HOI-Brain: a novel multi-channel transformers framework for brain disorder diagnosis by accurately extracting signed higher-order interactions from fMRI

New multi-channel transformer model analyzes fMRI data to detect Alzheimer's, Parkinson's, and autism with superior accuracy.

Deep Dive

A research team led by Dengyi Zhao has introduced HOI-Brain, a groundbreaking computational framework published in Medical Image Analysis. The system uses a novel multi-channel transformer architecture to analyze functional Magnetic Resonance Imaging (fMRI) data, moving beyond traditional graph-based models that only capture simple pairwise connections. Its core innovation is the accurate extraction of 'signed higher-order interactions'—complex patterns of communication involving multiple brain regions that can be either positively or negatively synergistic. This is achieved through a co-fluctuation measure based on Multiplication of Temporal Derivatives (MTD), which provides temporal resolution.

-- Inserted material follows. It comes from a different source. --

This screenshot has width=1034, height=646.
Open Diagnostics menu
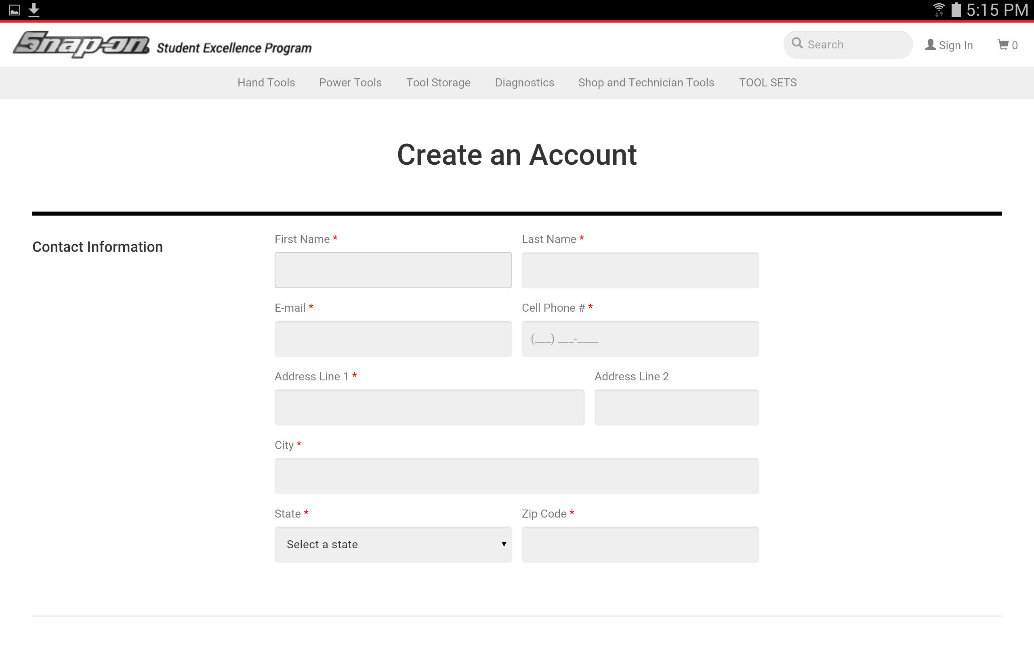tap(524, 82)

HOI-Brain encodes these interactions into signed weighted simplicial complexes and applies two filtration processes from Persistent Homology theory to extract spatiotemporal neural organizations. The integrated multi-channel transformer then synthesizes these heterogeneous topological features for diagnosis. In experiments across three major disorder datasets—Alzheimer's disease, Parkinson's syndrome, and autism spectrum disorder—the framework demonstrated superior diagnostic performance, effectiveness, and interpretability compared to existing methods. Critically, the key brain regions and higher-order patterns it identified align with established neuroscience literature, offering meaningful biological insights rather than just a black-box prediction.

Key Points
  • Uses 'signed higher-order interactions' to model complex positive/negative synergy between multiple brain regions, not just simple connections.
  • Applies Persistent Homology and multi-channel transformers to extract and integrate spatiotemporal topological features from fMRI data.
  • Demonstrated superior diagnostic accuracy for Alzheimer's, Parkinson's, and autism, with results that provide interpretable, neuroscience-aligned insights.

Why It Matters

This represents a major step toward more accurate, interpretable AI tools for early and differential diagnosis of complex neurological and psychiatric conditions.